Instructions |
1. In the text on skin lesion classification studies, what accuracy did the approach of Nawaz et al. achieve?
2. Repeat everything from "In their study, Nawaz" down to "of 89.1% [18]." in the text on skin lesion classification studies, substituting "skin cancer classification" for "melanoma classification".

Segment Start: Text section

In their study, Nawaz et al. combined a region-based CNN technique with the support vector Machine (SVM) classifier and utilized the ISIC2016 dataset for melanoma classification. To increase the dataset size, they employed data augmentation techniques, resulting in more than 7,000 images. Their approach achieved an accuracy of 89.1% [18].
In their investigation, Alzubaidi and his colleagues achieved a classification accuracy of 97.5% for skin lesion images using a deep learning method. They employed a multi-phase training scenario and a multistage CNN model with the aim of surpassing the limitations posed by limited number of labeled data for medical applications [2].
In their paper, Ashraf et al. conducted an examination of skin lesion images with the help of deep learning method. They employed region of interest segmentation preprocessing and image augmentation. The initial result without region of interest segmentation and augmentation was approximately 81.3%. However, by implementing the segmentation and augmentation, they acquired an increase to 97.2% in the classification accuracy [3]. Rafi and coworkers achieved an accuracy of 98.7% by applying transfer learning architectures based on Efficient NET-B7. Their approach involved extensive image pre-processing, including resizing, conversion, augmentation, and in particular a post scaling step [20].
Lafraxo and coworkers proposed a CNN architecture for recognizing malignancy in dermoscopic images. In their approach, they employed regularization, as well as geometric and color augmentations to enlarge the datasets. Specifically, they augmented the ISBI dataset to 18,000 images, the PH2 dataset to 2,880 images, and the MED-NODE dataset to 1,800 images. The achieved accuracies were 98.44%, 97.39%, and 87.77% respectively [15].
Rasel and his colleagues implemented a deep CNN model based on transfer learning, with the main ideas borrowed from LeNet. Their model consists of a total of 31 layers and utilized nonlinear variable Leaky ReLU activation function. The training was conducted over 250 epochs. They achieved accuracies of 75.50%, 97.50%, and 98.33% for PH2, augmented (rotated) PH2, and a smaller subset of images from ISIC archives, respectively [21].
Hassan et al. conducted a comprehensive literature survey to assess the performance of different optimization algorithms. Additionally, they demonstrated accuracies of 97.3% (92% up to 98%) and 99.07% for their deep learning model applied to the ISIC dataset (with 6000 iterations) and the COVIDx dataset (with 300 iterations), respectively. These impressive results were obtained by utilizing the Adam optimizer [10].
Furthermore, Hassan et al. achieved a superior accuracy of 97.47%, employing ResNet50 and Adam optimizer for the classification of retinal optical coherence tomography images with 84495 total number of images [9].

Segment End: Text section
Segment Start: Data provided

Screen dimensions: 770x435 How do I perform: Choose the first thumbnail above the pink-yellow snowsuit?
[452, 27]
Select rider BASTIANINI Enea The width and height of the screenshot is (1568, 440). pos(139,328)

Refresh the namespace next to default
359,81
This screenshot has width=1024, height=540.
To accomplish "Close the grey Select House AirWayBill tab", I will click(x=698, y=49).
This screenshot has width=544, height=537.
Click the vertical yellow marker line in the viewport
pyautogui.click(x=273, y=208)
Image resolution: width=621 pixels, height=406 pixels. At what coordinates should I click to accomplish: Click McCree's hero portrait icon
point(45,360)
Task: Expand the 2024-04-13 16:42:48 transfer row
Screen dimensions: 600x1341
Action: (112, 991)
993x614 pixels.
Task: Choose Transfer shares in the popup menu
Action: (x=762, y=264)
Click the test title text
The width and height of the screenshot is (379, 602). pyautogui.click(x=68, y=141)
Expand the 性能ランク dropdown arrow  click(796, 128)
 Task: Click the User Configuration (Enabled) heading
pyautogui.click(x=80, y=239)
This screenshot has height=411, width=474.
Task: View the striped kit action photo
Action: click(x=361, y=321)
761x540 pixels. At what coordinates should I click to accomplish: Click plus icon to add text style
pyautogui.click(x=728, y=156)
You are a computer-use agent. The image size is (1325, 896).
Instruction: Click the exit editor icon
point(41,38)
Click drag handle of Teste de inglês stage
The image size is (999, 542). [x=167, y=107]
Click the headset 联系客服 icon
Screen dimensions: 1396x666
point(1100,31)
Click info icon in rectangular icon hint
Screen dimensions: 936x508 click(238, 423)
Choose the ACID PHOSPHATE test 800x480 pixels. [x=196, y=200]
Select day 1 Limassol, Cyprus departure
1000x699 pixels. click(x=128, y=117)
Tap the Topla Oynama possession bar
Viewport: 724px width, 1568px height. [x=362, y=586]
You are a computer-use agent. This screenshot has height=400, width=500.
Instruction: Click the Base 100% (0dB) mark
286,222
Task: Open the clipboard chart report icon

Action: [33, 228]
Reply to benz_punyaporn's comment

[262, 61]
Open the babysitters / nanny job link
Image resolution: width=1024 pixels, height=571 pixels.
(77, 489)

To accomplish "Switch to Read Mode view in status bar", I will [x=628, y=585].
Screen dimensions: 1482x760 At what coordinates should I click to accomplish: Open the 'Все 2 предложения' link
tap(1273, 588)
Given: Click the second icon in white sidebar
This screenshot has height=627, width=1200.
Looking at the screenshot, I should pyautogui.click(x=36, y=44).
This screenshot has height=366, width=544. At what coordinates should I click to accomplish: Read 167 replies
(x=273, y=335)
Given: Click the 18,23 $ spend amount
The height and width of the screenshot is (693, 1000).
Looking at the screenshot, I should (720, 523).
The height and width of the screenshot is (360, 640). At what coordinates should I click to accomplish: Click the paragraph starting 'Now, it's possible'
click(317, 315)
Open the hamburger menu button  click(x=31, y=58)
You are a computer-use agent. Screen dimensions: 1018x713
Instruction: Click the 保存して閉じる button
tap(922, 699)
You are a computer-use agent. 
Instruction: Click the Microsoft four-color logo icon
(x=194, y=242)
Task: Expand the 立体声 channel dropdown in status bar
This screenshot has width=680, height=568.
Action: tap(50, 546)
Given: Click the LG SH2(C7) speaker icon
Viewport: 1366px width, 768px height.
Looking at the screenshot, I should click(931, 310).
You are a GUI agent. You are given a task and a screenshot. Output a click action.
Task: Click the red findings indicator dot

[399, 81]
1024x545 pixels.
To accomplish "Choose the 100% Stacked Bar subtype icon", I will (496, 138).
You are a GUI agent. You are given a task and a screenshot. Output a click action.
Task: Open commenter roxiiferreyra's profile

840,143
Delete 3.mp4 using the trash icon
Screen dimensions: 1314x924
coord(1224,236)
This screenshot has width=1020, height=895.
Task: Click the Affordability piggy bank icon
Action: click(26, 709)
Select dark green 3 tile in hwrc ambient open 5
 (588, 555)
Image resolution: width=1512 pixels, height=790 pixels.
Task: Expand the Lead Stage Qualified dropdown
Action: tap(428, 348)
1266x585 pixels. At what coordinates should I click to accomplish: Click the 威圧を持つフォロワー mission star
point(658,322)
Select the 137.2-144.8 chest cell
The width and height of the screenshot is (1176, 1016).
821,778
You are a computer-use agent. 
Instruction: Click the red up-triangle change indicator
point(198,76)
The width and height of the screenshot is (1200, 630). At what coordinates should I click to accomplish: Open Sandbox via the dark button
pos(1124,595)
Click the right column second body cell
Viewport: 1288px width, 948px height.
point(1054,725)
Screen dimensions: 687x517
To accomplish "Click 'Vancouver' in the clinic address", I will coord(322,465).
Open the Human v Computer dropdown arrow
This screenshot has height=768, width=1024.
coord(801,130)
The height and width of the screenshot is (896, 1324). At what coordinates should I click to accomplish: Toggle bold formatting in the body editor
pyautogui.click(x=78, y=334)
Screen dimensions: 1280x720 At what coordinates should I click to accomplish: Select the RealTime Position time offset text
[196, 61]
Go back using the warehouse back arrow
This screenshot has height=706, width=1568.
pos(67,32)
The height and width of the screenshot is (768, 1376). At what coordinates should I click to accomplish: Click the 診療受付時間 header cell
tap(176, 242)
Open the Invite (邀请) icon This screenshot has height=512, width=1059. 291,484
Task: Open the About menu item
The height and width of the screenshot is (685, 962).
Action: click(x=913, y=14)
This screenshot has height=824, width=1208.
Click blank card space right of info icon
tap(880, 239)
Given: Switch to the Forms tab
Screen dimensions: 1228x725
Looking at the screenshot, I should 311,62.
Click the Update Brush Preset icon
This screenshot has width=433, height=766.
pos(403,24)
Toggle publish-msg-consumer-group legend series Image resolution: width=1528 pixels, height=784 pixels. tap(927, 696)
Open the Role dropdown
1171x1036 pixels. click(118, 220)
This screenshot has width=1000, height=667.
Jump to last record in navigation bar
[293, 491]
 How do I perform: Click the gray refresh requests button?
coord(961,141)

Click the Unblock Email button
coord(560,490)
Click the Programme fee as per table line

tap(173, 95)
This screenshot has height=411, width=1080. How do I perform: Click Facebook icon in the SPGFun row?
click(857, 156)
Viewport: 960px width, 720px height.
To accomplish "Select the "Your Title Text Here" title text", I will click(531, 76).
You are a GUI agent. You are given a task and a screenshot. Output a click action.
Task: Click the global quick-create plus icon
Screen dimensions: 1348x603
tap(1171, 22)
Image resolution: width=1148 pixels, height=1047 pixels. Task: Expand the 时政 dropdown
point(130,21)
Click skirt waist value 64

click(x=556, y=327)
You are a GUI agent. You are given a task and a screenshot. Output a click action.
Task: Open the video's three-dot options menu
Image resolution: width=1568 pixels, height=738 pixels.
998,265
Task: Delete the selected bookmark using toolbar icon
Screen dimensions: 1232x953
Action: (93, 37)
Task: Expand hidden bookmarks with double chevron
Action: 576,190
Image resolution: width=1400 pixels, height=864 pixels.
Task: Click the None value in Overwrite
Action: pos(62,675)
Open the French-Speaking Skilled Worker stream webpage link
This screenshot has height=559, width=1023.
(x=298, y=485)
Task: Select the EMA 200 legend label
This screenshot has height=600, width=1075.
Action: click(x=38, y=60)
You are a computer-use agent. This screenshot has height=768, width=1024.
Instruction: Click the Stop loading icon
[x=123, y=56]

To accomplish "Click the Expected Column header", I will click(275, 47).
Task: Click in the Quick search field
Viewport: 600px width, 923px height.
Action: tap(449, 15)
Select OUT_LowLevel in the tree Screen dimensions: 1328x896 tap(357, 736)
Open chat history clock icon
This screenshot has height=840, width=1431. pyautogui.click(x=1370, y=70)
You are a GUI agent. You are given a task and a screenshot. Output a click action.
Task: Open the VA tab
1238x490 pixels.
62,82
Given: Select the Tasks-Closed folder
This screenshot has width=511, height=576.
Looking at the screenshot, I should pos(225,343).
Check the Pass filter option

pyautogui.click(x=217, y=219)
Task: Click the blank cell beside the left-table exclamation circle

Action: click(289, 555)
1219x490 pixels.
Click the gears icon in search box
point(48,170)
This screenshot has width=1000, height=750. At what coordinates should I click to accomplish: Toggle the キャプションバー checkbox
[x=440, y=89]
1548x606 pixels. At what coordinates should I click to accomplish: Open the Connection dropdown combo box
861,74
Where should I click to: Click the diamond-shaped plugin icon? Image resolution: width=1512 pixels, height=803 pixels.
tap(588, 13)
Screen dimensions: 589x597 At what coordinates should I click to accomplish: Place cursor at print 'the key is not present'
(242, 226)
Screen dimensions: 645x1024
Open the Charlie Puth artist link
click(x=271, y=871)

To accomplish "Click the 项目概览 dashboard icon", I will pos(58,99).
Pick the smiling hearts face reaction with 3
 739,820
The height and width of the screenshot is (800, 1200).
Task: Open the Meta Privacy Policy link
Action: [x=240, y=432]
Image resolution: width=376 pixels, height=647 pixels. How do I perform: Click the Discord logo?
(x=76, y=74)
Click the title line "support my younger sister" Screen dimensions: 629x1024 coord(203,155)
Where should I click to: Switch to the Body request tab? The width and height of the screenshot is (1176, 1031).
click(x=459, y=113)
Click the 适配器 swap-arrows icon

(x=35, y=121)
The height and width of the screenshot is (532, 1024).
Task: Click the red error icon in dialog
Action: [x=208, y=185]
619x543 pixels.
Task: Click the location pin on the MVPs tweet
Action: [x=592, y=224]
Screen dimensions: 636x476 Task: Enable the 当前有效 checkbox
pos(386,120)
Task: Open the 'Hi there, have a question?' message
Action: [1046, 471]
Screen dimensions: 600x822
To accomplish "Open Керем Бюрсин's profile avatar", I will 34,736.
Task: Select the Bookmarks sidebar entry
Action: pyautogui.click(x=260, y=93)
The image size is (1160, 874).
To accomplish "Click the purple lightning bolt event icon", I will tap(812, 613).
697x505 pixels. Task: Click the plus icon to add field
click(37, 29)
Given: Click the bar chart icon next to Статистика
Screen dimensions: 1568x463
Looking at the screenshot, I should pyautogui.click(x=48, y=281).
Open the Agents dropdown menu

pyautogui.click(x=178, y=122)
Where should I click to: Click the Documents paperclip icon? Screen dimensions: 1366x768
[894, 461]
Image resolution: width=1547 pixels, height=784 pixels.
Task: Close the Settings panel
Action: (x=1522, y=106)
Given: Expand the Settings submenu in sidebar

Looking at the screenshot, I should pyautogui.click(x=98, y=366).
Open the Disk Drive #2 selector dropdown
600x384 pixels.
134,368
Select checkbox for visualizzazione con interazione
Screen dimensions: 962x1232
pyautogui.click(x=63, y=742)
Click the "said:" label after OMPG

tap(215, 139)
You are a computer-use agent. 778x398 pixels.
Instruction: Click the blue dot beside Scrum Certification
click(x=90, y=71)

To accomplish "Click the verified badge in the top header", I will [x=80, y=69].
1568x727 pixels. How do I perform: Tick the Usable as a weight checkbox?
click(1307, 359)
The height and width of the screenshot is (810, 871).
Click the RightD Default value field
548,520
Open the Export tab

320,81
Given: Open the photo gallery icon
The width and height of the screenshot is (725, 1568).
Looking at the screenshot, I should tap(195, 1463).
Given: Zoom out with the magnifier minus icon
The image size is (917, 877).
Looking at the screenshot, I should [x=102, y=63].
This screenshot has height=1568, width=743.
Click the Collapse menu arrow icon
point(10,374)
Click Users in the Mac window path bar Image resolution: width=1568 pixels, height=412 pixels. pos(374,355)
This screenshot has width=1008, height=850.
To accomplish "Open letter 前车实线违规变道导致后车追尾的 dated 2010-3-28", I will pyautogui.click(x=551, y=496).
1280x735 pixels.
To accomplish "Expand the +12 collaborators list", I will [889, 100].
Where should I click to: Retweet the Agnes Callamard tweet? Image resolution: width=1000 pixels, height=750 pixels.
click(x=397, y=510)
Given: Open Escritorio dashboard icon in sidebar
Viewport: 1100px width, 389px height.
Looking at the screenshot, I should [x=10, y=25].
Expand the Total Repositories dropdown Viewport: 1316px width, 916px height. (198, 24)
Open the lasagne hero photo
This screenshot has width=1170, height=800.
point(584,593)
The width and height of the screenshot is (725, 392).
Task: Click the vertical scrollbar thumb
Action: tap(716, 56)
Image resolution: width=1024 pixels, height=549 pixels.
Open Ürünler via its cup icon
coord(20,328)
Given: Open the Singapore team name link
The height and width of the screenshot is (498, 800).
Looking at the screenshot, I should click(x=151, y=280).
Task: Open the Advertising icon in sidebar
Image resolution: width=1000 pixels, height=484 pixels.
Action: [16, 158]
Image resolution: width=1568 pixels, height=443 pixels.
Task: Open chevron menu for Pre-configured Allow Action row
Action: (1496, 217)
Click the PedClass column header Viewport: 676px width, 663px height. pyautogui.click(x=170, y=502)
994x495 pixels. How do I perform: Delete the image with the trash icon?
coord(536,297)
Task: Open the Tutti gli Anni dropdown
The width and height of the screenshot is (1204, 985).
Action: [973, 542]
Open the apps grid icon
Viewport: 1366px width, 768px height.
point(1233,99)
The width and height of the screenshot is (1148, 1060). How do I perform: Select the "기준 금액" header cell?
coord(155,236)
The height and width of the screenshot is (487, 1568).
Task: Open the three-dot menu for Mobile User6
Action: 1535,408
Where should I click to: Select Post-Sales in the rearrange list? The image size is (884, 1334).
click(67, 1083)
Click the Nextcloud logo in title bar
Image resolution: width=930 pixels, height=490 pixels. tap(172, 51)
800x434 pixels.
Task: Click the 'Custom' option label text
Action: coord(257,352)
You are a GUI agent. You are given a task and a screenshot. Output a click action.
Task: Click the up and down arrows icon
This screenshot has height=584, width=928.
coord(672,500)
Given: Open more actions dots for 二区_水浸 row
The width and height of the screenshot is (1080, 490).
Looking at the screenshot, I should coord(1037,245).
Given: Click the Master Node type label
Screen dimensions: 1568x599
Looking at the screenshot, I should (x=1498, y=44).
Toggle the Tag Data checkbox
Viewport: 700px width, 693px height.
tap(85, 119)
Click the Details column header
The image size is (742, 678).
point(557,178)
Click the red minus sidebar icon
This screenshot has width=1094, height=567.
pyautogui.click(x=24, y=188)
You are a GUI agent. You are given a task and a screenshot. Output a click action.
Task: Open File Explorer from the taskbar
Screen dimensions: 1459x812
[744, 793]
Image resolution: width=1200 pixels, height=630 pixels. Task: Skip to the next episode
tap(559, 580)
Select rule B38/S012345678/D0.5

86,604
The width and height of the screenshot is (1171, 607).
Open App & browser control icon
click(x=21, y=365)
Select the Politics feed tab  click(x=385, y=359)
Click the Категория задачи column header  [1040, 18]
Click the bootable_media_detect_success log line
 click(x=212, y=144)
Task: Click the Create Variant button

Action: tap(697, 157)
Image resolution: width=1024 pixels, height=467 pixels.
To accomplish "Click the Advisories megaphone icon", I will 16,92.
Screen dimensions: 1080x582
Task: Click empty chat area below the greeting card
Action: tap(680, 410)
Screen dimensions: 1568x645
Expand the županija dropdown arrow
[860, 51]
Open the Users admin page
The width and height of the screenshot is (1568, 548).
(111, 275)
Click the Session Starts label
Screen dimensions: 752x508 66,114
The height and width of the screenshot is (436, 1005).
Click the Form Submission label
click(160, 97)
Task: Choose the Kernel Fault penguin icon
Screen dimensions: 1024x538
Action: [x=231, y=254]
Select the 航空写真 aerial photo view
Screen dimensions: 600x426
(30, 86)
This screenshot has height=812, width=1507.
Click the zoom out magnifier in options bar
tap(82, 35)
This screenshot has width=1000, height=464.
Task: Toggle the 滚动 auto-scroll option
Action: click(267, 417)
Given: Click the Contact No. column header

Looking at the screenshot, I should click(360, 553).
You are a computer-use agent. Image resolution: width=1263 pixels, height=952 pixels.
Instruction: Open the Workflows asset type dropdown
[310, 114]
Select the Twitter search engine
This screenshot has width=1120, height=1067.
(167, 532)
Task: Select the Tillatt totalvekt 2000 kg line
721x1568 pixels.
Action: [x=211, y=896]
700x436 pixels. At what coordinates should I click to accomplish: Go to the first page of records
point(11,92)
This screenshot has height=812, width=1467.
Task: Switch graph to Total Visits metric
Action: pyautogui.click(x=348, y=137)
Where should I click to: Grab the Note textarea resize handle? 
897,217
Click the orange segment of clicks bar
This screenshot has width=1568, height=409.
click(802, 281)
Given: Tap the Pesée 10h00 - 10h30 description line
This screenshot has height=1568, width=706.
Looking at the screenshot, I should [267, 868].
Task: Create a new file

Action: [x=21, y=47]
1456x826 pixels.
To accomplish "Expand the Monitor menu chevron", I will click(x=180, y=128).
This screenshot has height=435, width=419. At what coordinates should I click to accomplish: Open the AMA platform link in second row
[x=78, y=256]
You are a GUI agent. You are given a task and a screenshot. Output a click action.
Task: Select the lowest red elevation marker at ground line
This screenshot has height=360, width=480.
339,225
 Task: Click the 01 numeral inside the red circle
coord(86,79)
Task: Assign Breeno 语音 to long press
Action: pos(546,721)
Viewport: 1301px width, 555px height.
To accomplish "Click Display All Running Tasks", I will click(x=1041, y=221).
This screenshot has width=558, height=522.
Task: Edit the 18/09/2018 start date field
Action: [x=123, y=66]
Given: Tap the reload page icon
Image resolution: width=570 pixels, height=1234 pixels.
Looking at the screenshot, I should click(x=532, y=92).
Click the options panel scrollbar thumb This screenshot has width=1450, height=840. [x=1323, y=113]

Segment End: Data provided

Solutions to the problems |
1. 89.1%

2.
In their study, Nawaz et al. combined a region-based CNN technique with the support vector Machine (SVM) classifier and utilized the ISIC2016 dataset for skin cancer classification. To increase the dataset size, they employed data augmentation techniques, resulting in more than 7,000 images. Their approach achieved an accuracy of 89.1% [18].